Task prompt
Examine each line of the data. Copy those that contain the string "Click".

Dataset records
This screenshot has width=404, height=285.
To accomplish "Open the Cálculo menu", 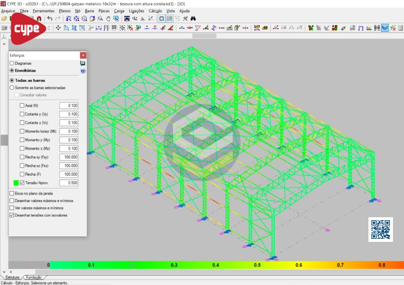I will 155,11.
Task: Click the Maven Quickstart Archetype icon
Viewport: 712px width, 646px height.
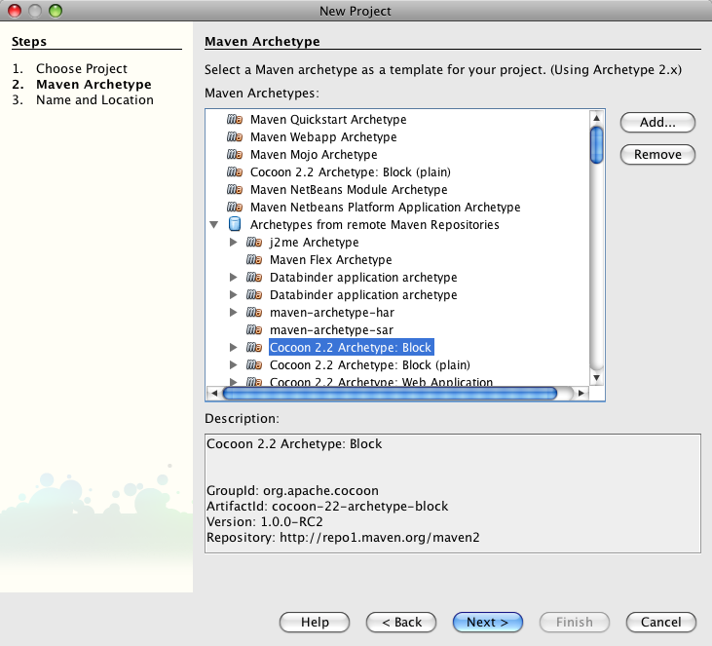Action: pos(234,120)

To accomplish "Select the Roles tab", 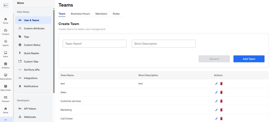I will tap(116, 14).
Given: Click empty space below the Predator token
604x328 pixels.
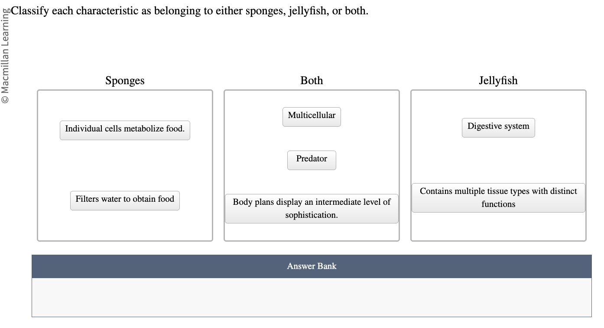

Task solution
Task: Click the Maven Quickstart Archetype icon
Given: Click empty space below the Predator token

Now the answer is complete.